The indemnities in this Agreement also apply to an Indemnified Party in respect of his or her service at the Corporation’s request as (a) an officer or director of another corporation including without limitation, a subsidiary of affiliate of the Corporation or (b) a similar role with another entity, including a partnership, trust, joint venture or other unincorporated entity.
2. |
Presumptions/Knowledge |
2.1 For purposes of any determination hereunder, the Corporation will have the burden of establishing the exception specified in Section 1 on the part of the Indemnified Party.

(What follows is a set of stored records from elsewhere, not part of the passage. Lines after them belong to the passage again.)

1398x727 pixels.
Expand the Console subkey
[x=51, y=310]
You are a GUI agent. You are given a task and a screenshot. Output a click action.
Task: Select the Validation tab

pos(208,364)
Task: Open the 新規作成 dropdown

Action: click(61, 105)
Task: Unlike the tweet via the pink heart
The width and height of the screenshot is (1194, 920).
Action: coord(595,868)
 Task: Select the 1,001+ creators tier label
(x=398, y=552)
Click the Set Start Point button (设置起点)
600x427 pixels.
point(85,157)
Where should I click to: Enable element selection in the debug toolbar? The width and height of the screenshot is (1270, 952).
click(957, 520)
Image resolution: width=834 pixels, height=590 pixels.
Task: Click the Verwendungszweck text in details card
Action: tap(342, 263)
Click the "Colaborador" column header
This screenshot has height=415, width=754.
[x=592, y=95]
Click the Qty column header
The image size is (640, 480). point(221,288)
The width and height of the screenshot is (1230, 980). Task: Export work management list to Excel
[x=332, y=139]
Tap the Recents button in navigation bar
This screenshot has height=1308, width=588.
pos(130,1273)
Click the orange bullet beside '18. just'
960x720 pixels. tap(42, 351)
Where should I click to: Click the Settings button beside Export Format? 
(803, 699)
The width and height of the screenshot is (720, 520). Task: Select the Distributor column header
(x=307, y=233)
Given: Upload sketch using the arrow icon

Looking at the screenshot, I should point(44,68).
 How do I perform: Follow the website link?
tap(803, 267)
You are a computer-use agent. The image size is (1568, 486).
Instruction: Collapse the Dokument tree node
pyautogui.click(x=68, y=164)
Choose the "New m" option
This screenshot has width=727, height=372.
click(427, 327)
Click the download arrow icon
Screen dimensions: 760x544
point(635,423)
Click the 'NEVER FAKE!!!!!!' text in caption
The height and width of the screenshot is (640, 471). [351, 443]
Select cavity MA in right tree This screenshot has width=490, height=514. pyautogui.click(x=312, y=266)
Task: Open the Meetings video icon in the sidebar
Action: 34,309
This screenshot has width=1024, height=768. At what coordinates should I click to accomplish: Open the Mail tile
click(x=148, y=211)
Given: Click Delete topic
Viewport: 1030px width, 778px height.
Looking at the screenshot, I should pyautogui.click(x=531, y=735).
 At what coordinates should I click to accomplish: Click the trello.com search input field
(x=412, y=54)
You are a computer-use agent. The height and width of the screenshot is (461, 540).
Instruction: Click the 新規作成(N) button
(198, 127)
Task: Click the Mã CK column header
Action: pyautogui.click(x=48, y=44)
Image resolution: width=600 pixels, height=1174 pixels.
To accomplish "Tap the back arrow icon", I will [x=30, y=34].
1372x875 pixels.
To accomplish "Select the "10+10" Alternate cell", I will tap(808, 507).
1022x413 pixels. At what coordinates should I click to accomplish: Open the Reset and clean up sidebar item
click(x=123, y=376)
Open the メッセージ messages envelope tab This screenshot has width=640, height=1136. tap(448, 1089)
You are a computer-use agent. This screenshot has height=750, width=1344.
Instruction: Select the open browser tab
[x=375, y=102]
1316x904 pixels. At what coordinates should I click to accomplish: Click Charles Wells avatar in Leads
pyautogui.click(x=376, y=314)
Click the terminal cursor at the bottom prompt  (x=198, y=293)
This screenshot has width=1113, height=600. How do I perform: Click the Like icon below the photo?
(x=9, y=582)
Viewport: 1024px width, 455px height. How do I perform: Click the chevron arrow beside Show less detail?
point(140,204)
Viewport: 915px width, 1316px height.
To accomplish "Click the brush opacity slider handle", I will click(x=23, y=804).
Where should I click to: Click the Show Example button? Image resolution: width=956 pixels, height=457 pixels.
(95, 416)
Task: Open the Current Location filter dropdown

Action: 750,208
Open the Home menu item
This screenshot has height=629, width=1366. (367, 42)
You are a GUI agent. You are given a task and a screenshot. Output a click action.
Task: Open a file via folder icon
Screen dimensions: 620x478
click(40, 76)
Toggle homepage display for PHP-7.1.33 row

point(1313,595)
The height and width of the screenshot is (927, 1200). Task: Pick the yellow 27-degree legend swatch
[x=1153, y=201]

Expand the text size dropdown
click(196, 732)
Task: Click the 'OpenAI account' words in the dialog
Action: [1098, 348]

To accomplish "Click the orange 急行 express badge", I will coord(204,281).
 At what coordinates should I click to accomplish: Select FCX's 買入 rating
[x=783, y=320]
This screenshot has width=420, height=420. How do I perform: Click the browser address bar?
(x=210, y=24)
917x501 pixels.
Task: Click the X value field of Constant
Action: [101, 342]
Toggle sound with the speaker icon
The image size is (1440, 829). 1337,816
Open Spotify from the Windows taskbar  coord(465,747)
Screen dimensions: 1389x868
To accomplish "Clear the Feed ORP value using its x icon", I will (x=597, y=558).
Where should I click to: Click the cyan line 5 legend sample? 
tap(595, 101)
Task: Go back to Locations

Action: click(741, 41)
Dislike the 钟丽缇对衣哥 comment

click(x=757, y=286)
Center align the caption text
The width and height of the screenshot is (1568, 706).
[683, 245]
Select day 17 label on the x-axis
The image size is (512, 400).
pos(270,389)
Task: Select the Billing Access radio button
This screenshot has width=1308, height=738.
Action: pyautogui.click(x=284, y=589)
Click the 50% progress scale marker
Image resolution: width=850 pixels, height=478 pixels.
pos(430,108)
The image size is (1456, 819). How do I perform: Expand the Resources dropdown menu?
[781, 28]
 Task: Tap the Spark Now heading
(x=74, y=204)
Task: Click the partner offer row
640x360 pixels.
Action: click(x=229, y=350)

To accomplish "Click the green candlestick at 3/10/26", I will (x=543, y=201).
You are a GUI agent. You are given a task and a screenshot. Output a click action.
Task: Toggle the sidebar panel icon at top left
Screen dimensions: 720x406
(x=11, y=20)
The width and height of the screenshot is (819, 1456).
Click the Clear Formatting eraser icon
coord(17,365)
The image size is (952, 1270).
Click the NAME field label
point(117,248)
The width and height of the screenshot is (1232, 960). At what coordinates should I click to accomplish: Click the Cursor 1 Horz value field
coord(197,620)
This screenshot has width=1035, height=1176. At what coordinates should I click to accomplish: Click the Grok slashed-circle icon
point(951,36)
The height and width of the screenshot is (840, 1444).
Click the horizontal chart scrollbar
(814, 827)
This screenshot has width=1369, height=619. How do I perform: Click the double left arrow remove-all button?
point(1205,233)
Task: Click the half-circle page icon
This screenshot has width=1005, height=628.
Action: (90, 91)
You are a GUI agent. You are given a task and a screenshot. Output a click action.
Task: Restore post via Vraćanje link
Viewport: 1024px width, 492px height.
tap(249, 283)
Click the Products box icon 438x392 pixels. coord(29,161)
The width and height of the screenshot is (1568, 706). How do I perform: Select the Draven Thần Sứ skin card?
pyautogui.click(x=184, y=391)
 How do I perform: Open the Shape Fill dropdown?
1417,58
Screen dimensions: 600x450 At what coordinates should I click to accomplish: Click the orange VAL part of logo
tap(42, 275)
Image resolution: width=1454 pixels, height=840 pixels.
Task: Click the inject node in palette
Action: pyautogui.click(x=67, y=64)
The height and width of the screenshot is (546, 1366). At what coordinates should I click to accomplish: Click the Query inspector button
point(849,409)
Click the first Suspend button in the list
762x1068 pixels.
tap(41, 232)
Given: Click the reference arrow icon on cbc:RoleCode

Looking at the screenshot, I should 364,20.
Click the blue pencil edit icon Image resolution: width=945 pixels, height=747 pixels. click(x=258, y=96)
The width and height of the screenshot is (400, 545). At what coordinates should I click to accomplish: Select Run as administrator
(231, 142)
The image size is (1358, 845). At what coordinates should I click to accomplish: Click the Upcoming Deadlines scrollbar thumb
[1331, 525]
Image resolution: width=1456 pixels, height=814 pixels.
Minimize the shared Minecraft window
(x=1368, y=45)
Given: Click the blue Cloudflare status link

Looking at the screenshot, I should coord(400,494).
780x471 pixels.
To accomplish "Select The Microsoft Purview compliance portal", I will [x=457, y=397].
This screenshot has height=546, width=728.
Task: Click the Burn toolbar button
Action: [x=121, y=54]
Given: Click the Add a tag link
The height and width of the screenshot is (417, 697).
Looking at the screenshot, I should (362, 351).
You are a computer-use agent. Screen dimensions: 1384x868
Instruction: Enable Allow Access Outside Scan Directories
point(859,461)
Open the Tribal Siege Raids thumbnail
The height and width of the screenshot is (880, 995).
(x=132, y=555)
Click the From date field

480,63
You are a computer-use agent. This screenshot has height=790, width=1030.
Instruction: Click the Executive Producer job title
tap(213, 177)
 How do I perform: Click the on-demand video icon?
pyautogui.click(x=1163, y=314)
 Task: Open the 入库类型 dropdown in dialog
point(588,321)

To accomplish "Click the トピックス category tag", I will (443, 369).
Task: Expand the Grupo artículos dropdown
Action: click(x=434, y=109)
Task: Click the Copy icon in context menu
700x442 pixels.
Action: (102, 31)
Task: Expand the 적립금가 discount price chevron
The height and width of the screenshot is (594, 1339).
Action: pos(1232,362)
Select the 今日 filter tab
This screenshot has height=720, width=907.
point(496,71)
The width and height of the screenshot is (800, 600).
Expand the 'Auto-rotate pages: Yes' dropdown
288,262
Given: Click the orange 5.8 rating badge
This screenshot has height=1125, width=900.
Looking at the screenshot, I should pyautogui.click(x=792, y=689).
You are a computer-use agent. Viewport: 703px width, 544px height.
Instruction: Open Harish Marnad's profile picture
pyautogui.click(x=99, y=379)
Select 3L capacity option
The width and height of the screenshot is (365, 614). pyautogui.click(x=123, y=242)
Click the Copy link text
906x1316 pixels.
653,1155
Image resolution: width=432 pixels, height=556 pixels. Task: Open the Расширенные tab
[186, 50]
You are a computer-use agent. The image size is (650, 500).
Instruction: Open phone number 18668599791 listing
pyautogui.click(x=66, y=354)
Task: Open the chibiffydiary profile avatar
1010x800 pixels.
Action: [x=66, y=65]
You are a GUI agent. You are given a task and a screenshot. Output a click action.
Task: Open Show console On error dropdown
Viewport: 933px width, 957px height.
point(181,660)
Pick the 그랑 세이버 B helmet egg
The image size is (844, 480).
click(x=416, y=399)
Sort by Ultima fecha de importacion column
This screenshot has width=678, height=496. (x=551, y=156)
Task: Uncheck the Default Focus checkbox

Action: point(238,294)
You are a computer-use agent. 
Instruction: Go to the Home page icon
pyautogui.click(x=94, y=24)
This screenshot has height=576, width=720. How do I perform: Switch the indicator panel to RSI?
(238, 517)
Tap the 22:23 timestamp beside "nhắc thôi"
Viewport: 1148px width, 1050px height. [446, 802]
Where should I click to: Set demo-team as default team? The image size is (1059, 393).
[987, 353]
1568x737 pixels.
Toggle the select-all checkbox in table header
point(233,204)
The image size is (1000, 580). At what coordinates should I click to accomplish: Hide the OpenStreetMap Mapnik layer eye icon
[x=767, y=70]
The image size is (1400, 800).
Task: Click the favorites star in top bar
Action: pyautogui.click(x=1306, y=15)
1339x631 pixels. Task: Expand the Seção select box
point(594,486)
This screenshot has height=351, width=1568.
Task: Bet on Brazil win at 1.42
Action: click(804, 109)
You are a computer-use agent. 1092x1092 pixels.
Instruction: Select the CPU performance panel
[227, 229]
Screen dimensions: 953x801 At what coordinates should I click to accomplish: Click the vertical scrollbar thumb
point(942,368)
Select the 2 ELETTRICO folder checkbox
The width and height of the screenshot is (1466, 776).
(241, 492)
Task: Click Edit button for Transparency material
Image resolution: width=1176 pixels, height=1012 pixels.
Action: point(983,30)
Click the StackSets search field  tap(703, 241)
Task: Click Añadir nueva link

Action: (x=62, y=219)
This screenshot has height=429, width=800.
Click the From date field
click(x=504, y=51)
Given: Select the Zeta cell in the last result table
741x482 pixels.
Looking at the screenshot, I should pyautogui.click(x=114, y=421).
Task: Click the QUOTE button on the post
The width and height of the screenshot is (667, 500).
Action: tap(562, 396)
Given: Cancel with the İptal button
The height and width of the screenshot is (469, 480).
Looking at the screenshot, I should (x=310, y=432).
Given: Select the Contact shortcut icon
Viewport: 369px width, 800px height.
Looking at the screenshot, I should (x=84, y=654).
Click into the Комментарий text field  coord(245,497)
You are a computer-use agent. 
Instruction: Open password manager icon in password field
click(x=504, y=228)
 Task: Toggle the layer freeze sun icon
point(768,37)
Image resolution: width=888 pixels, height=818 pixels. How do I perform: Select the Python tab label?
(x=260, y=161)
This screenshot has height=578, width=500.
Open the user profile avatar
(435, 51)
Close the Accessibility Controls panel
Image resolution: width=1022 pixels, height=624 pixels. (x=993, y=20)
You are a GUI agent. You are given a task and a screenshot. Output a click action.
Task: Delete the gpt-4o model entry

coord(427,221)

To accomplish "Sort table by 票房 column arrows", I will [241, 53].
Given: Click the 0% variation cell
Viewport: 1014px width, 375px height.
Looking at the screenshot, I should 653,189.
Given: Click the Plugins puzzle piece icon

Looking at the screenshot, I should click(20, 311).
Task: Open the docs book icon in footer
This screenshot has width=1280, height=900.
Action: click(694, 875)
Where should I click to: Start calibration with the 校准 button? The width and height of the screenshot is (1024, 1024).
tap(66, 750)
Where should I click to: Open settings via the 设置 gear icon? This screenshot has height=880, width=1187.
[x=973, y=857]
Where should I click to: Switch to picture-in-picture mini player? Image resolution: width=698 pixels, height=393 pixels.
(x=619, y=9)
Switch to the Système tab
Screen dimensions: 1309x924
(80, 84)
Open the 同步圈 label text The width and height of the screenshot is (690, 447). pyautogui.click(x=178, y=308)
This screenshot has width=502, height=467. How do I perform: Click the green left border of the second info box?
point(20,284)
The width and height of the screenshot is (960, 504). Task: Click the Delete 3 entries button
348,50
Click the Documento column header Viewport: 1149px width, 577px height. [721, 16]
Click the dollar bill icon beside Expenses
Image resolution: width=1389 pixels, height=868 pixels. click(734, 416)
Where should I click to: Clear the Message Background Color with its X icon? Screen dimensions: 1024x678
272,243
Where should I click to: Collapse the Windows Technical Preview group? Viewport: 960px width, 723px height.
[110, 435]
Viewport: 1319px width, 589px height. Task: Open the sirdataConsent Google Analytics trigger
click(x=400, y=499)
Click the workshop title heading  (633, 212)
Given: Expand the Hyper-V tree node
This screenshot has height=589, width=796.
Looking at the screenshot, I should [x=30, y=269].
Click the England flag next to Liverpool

The termination of any civil, criminal, administrative, investigative or other Proceeding by any judgment, order, settlement or conviction will not, of itself, create a presumption either that the Indemnified Party did not act in good faith and/or in the best interests of the Corporation or that, in the case of a Proceeding that is not a civil Proceeding, the Indemnified Party did not have reasonable grounds for believing that the Indemnified Party’s conduct was lawful.
2.2 The knowledge and/or actions, or failure to act, of any other director, officer, agent or employee of the Corporation or any other entity will not be imputed to the Indemnified Party for purposes of determining the right to indemnification under this Agreement.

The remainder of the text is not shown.